While console games generate revenue mostly through unit sales, mobile games can get their earnings from a couple of sources. Download fees, in-app purchases, in-game advertising, and more recently, subscription fees can all contribute to a game’s overall earnings. Many mobile game publishers have a combination of these strategies but lately, there has been a major shift toward in-game advertising. Research from eMarketer and several other sources have shown that a number of factors including advances in technology and the rise of hypercasual games have driven growth for advertising in mobile games.
Mobile Gamers Prefer Free-to-Play Games
A CivicScience survey found that only 36% of mobile gamers reported spending more than $3 per month on mobile in-game purchases. While that is a sizable market, it misses 64% of gamers who don’t make any purchases. New or casual mobile gamers may not want to spend money but they are willing to watch ads to keep playing their favorite games for free.
Game developers have since adapted their monetization strategies to include more advertising to reach this untapped audience. App intelligence company Mobbo found in their research that more than 80% of mobile games worldwide contained ads. Additionally, only 13% of iOS gaming apps and 21% of Android gaming apps contained in-app purchases. As a result of this shift, eMarketer estimates that ad revenues from digital games will increase 16.0% in 2019 to $3.25 billion, with most of that total being attributed to mobile games.
Technological Improvements and Brand Safety Escalate In-game Advertising
The demand for free-to-play gaming shifted developers’ monetization structure toward advertising but there are a few more factors that have escalated its growth. The Interactive Advertising Bureau (IAB) developed Mobile Rich Media Ad Interface Definitions (MRAID) to streamline ad creation and distribution for mobile advertisers and reduce production costs.
Furthermore, mobile app publishers have recently warmed up to using programmatic advertising in their games after historically working directly with advertisers, as the mobile gaming ad space was dominated by user acquisition from other mobile apps.
As the need for transparency has increased, and publishers have warmed to the huge amount of brand advertiser demand, some networks like AdColony have integrated programmatic traffic into their ad mix.
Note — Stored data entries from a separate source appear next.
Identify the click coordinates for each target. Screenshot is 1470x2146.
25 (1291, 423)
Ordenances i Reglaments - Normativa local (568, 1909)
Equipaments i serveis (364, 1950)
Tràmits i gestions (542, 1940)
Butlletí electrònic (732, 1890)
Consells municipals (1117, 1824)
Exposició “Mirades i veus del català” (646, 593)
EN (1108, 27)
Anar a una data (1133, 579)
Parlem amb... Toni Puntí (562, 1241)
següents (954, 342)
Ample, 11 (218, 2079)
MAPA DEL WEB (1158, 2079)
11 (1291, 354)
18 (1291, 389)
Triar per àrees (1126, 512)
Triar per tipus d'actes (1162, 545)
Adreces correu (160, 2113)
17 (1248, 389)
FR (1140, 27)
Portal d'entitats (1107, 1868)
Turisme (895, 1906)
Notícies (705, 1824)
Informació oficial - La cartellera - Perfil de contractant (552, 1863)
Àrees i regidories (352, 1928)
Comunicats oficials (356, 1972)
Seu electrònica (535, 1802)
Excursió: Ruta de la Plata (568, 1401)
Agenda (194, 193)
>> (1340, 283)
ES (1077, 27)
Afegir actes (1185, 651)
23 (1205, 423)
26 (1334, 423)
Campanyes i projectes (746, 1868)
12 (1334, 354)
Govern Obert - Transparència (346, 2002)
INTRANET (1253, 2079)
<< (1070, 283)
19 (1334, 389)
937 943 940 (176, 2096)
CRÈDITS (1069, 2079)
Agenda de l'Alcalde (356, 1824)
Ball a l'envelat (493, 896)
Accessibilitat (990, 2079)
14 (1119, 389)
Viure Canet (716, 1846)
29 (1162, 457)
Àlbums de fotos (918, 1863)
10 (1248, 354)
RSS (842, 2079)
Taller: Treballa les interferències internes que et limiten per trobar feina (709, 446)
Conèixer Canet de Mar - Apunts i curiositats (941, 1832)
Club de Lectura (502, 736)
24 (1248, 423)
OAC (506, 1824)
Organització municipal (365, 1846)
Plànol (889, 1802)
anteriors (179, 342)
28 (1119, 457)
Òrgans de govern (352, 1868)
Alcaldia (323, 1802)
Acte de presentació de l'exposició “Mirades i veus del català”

Game performance advertisers are slowly getting on board as publishers continue to modernize and embrace programmatic ads.
The ongoing issue of brand safety has also prompted a move toward in-game advertising. Social media apps have the sheer volume of impressions that can be attractive to brands but user-generated content makes it a much less controlled environment. In gaming apps, brands can reach a wider audience without the risk of ads being placed next to inopportune or offensive content. Most advertisers don’t want their ads placed next to a story about Dallas’ recent tornado, or lost homes in Los Angeles’ Getty fire.
Users have also agreed that mobile gaming provides a safer online environment. In our recent Under the Microscope Survey, a majority (71%) of Argentinian mobile gamers stated they consider the mobile gaming environment safe.
Games Are Both Buying and Publishing Ads
Brand advertisers have begun to see the opportunities in mobile games but most advertisers within games are currently other games. eMarketer reported that 80%-90% of in-game advertising is bought by other games, and most are performance ads to promote app installs. Research has shown that mobile gamers are more likely to notice ads for games in other games rather than other media. In a survey conducted by Tapjoy, 41% of U.S. mobile gamers said that ads within games get their attention more than game ads seen on TV or YouTube.
While any genre could benefit from at least some in-game advertising, certain categories have adopted it more than others. Midcore and casual games typically monetize with a mix of in-app purchases and advertising. Hypercasual have really taken to advertising because the games are light and easy to get into for new users. These titles usually have very simple game loops where the incentives to progress are too small to monetize with a purchase. Because the lifespan of a hypercasual game is brief, monetization has to happen as quickly as possible.
As programmatic becomes more of the norm on the app monetization end, brand advertisers will be able to compete with those game ads for valuable brand-safe impressions. Not every mobile ad network and platform has direct in-game supply though, and brand advertisers need to choose the right partners to take advantage of the opportunity. As the ad supply mix becomes more diverse, everyone will benefit!